Roasted Saffron & Blood Orange Chicken with shallots, garlic, and sweet potatoes




  • 2-4 whole chicken legs w/ skin on (or other chicken pieces of your choosing)
  • 1 tsp ground saffron (dissolved in 2 tbsp hot water)
  • 2 tbsp oil (grapeseed, avocado, or olive)
  • 2 tsp salt
  • 2 tsp black pepper
  • juice of 1 lemon
  • 2 blood oranges (juice of 1 for marinade // 1 halved for roasting)
  • 1 tsp blood orange zest
  • 1 bulb of garlic
  • 1 cup of chopped sweet potato (optional)
  • 2 shallots (halved)
  • 1 lemon, thinly sliced




Marinate the chicken in 2 tbsp oil, salt, pepper, saffron (mix 1 tsp ground saffron and 2 tbsp hot water and let sit for about 5 minutes), lemon juice, blood orange juice and zest and let it marinate for 6 hours to overnight.
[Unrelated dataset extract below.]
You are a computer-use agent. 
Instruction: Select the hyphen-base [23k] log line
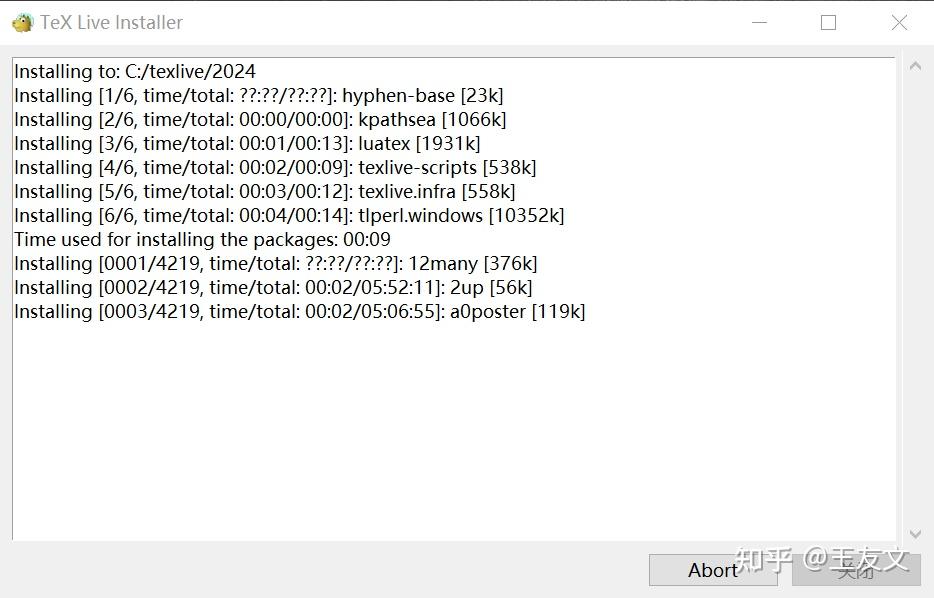pos(258,96)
Preheat oven to 425 degrees F. Place chicken in a cast iron pan by itself and place in the oven to brown for about 15 minutes. Next, remove the chicken from the oven and add the two halves of a garlic bulb, shallots, potatoes, blood orange halves, and sliced lemons. Return the pan to the oven and let everything roast for about 40 minutes.

Serve with Life-altering beet hummus and Grain-Free za’atar flatbreads and enjoy!